**Written task:**
Reproduce all of the following lines, substituting "Directive" for every occurrence of "Instruction" and leaving everything else unchanged.

(Stored items)
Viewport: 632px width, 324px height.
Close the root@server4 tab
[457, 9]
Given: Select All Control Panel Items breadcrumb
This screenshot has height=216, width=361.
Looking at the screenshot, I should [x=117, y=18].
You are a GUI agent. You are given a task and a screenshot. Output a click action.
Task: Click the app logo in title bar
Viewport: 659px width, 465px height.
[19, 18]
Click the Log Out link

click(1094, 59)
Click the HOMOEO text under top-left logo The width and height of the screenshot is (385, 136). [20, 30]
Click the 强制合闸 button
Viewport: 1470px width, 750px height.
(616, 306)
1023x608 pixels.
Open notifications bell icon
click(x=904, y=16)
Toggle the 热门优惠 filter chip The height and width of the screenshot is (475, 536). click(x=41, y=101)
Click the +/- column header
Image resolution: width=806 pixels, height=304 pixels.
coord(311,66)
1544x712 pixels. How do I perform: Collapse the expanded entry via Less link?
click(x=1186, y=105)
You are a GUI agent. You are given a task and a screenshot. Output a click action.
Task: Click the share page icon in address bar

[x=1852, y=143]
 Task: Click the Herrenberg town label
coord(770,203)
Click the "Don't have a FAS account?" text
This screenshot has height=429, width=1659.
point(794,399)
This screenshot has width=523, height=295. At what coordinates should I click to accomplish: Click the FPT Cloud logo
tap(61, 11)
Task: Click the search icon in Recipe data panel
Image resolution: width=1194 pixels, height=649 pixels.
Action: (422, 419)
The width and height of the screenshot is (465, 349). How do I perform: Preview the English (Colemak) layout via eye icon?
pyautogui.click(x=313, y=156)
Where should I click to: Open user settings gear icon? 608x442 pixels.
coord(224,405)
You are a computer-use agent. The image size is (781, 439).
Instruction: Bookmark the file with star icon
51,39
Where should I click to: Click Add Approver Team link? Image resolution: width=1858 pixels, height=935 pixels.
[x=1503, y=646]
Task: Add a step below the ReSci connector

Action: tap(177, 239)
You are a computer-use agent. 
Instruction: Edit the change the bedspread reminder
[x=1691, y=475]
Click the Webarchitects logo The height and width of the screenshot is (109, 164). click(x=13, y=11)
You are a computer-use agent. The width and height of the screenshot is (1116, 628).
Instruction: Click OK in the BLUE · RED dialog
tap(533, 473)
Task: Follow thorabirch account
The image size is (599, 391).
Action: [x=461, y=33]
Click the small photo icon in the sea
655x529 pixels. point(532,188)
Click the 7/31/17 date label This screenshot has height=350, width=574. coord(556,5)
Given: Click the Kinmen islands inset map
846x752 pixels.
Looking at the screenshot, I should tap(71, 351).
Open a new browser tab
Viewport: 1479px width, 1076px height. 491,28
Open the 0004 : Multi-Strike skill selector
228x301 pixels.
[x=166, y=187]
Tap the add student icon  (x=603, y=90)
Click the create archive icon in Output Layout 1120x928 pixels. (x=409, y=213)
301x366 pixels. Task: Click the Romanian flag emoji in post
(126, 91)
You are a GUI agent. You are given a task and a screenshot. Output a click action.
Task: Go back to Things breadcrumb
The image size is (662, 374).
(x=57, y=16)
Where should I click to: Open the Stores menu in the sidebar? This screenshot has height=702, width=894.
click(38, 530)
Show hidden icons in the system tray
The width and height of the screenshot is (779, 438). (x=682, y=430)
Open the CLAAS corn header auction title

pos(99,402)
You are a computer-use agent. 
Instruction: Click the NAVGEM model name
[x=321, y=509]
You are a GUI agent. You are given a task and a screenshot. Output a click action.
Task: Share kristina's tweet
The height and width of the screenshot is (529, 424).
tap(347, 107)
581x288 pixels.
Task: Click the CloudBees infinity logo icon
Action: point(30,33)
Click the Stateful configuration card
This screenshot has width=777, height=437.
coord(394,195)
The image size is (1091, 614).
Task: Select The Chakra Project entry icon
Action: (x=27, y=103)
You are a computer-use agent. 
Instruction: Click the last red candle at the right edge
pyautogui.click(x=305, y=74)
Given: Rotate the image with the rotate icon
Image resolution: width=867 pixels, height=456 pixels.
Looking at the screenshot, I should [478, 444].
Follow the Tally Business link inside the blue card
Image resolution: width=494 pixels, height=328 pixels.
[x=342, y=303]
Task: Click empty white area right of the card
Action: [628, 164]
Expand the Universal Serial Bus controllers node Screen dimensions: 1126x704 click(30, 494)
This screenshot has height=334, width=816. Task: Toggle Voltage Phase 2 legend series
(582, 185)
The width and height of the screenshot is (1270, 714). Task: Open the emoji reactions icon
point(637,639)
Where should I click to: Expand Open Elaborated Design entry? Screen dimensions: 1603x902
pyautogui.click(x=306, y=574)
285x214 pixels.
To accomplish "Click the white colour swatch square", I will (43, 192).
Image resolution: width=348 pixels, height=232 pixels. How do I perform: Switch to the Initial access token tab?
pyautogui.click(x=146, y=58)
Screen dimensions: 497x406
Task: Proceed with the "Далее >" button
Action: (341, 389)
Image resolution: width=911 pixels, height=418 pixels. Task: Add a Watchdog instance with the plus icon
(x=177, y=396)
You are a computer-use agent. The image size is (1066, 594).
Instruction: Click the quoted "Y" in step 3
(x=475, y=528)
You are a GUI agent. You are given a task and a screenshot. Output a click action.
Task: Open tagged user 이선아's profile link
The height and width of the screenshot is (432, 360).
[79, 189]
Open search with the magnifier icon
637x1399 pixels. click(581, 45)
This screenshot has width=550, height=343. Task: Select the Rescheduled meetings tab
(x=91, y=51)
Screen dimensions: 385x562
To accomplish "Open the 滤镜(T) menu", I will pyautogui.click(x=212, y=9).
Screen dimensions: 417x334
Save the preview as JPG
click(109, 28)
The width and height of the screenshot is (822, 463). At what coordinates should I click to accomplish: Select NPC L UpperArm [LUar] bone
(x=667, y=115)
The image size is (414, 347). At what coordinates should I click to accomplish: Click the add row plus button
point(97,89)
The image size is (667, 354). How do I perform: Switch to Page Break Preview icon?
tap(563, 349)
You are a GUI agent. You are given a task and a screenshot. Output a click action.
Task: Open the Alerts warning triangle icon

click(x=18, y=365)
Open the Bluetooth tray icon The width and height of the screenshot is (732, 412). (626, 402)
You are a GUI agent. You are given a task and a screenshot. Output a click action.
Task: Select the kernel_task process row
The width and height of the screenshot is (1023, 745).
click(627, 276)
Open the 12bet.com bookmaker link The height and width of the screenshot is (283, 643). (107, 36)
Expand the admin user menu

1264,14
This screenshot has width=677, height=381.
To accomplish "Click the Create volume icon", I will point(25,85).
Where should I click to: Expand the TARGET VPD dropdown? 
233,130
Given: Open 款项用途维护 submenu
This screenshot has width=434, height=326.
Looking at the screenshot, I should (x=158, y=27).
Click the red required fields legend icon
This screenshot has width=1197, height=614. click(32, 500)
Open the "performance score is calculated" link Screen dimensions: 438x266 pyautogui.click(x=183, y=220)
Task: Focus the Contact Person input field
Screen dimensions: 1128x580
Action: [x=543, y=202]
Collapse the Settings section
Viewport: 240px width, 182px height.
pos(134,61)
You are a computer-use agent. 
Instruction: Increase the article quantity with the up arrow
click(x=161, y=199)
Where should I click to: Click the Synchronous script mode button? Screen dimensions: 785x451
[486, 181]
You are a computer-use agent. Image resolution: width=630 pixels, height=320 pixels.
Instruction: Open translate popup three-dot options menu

**Answer for this exercise:**
Viewport: 632px width, 324px height.
Close the root@server4 tab
[457, 9]
Given: Select All Control Panel Items breadcrumb
This screenshot has height=216, width=361.
Looking at the screenshot, I should [x=117, y=18].
You are a GUI agent. You are given a task and a screenshot. Output a click action.
Task: Click the app logo in title bar
Viewport: 659px width, 465px height.
[19, 18]
Click the Log Out link

click(1094, 59)
Click the HOMOEO text under top-left logo The width and height of the screenshot is (385, 136). [20, 30]
Click the 强制合闸 button
Viewport: 1470px width, 750px height.
(616, 306)
1023x608 pixels.
Open notifications bell icon
click(x=904, y=16)
Toggle the 热门优惠 filter chip The height and width of the screenshot is (475, 536). click(x=41, y=101)
Click the +/- column header
Image resolution: width=806 pixels, height=304 pixels.
coord(311,66)
1544x712 pixels. How do I perform: Collapse the expanded entry via Less link?
click(x=1186, y=105)
You are a GUI agent. You are given a task and a screenshot. Output a click action.
Task: Click the share page icon in address bar

[x=1852, y=143]
 Task: Click the Herrenberg town label
coord(770,203)
Click the "Don't have a FAS account?" text
This screenshot has height=429, width=1659.
point(794,399)
This screenshot has width=523, height=295. At what coordinates should I click to accomplish: Click the FPT Cloud logo
tap(61, 11)
Task: Click the search icon in Recipe data panel
Image resolution: width=1194 pixels, height=649 pixels.
Action: (422, 419)
The width and height of the screenshot is (465, 349). How do I perform: Preview the English (Colemak) layout via eye icon?
pyautogui.click(x=313, y=156)
Where should I click to: Open user settings gear icon? 608x442 pixels.
coord(224,405)
You are a computer-use agent. The image size is (781, 439).
Directive: Bookmark the file with star icon
51,39
Where should I click to: Click Add Approver Team link? Image resolution: width=1858 pixels, height=935 pixels.
[x=1503, y=646]
Task: Add a step below the ReSci connector

Action: tap(177, 239)
You are a computer-use agent. 
Directive: Edit the change the bedspread reminder
[x=1691, y=475]
Click the Webarchitects logo The height and width of the screenshot is (109, 164). click(x=13, y=11)
You are a computer-use agent. The width and height of the screenshot is (1116, 628).
Directive: Click OK in the BLUE · RED dialog
tap(533, 473)
Task: Follow thorabirch account
The image size is (599, 391).
Action: [x=461, y=33]
Click the small photo icon in the sea
655x529 pixels. point(532,188)
Click the 7/31/17 date label This screenshot has height=350, width=574. coord(556,5)
Given: Click the Kinmen islands inset map
846x752 pixels.
Looking at the screenshot, I should tap(71, 351).
Open a new browser tab
Viewport: 1479px width, 1076px height. 491,28
Open the 0004 : Multi-Strike skill selector
228x301 pixels.
[x=166, y=187]
Tap the add student icon  (x=603, y=90)
Click the create archive icon in Output Layout 1120x928 pixels. (x=409, y=213)
301x366 pixels. Task: Click the Romanian flag emoji in post
(126, 91)
You are a GUI agent. You are given a task and a screenshot. Output a click action.
Task: Go back to Things breadcrumb
The image size is (662, 374).
(x=57, y=16)
Where should I click to: Open the Stores menu in the sidebar? This screenshot has height=702, width=894.
click(38, 530)
Show hidden icons in the system tray
The width and height of the screenshot is (779, 438). (x=682, y=430)
Open the CLAAS corn header auction title

pos(99,402)
You are a computer-use agent. 
Directive: Click the NAVGEM model name
[x=321, y=509]
You are a GUI agent. You are given a task and a screenshot. Output a click action.
Task: Share kristina's tweet
The height and width of the screenshot is (529, 424).
tap(347, 107)
581x288 pixels.
Task: Click the CloudBees infinity logo icon
Action: point(30,33)
Click the Stateful configuration card
This screenshot has width=777, height=437.
coord(394,195)
The image size is (1091, 614).
Task: Select The Chakra Project entry icon
Action: (x=27, y=103)
You are a computer-use agent. 
Directive: Click the last red candle at the right edge
pyautogui.click(x=305, y=74)
Given: Rotate the image with the rotate icon
Image resolution: width=867 pixels, height=456 pixels.
Looking at the screenshot, I should [478, 444].
Follow the Tally Business link inside the blue card
Image resolution: width=494 pixels, height=328 pixels.
[x=342, y=303]
Task: Click empty white area right of the card
Action: [628, 164]
Expand the Universal Serial Bus controllers node Screen dimensions: 1126x704 click(30, 494)
This screenshot has height=334, width=816. Task: Toggle Voltage Phase 2 legend series
(582, 185)
The width and height of the screenshot is (1270, 714). Task: Open the emoji reactions icon
point(637,639)
Where should I click to: Expand Open Elaborated Design entry? Screen dimensions: 1603x902
pyautogui.click(x=306, y=574)
285x214 pixels.
To accomplish "Click the white colour swatch square", I will (43, 192).
Image resolution: width=348 pixels, height=232 pixels. How do I perform: Switch to the Initial access token tab?
pyautogui.click(x=146, y=58)
Screen dimensions: 497x406
Task: Proceed with the "Далее >" button
Action: (341, 389)
Image resolution: width=911 pixels, height=418 pixels. Task: Add a Watchdog instance with the plus icon
(x=177, y=396)
You are a computer-use agent. The image size is (1066, 594).
Directive: Click the quoted "Y" in step 3
(x=475, y=528)
You are a GUI agent. You are given a task and a screenshot. Output a click action.
Task: Open tagged user 이선아's profile link
The height and width of the screenshot is (432, 360).
[79, 189]
Open search with the magnifier icon
637x1399 pixels. click(581, 45)
This screenshot has width=550, height=343. Task: Select the Rescheduled meetings tab
(x=91, y=51)
Screen dimensions: 385x562
To accomplish "Open the 滤镜(T) menu", I will pyautogui.click(x=212, y=9).
Screen dimensions: 417x334
Save the preview as JPG
click(109, 28)
The width and height of the screenshot is (822, 463). At what coordinates should I click to accomplish: Select NPC L UpperArm [LUar] bone
(x=667, y=115)
The image size is (414, 347). At what coordinates should I click to accomplish: Click the add row plus button
point(97,89)
The image size is (667, 354). How do I perform: Switch to Page Break Preview icon?
tap(563, 349)
You are a GUI agent. You are given a task and a screenshot. Output a click action.
Task: Open the Alerts warning triangle icon

click(x=18, y=365)
Open the Bluetooth tray icon The width and height of the screenshot is (732, 412). (626, 402)
You are a GUI agent. You are given a task and a screenshot. Output a click action.
Task: Select the kernel_task process row
The width and height of the screenshot is (1023, 745).
click(627, 276)
Open the 12bet.com bookmaker link The height and width of the screenshot is (283, 643). (107, 36)
Expand the admin user menu

1264,14
This screenshot has width=677, height=381.
To accomplish "Click the Create volume icon", I will point(25,85).
Where should I click to: Expand the TARGET VPD dropdown? 
233,130
Given: Open 款项用途维护 submenu
This screenshot has width=434, height=326.
Looking at the screenshot, I should (x=158, y=27).
Click the red required fields legend icon
This screenshot has width=1197, height=614. click(32, 500)
Open the "performance score is calculated" link Screen dimensions: 438x266 pyautogui.click(x=183, y=220)
Task: Focus the Contact Person input field
Screen dimensions: 1128x580
Action: [x=543, y=202]
Collapse the Settings section
Viewport: 240px width, 182px height.
pos(134,61)
You are a computer-use agent. 
Directive: Increase the article quantity with the up arrow
click(x=161, y=199)
Where should I click to: Click the Synchronous script mode button? Screen dimensions: 785x451
[486, 181]
You are a computer-use agent. Image resolution: width=630 pixels, height=320 pixels.
Directive: Open translate popup three-dot options menu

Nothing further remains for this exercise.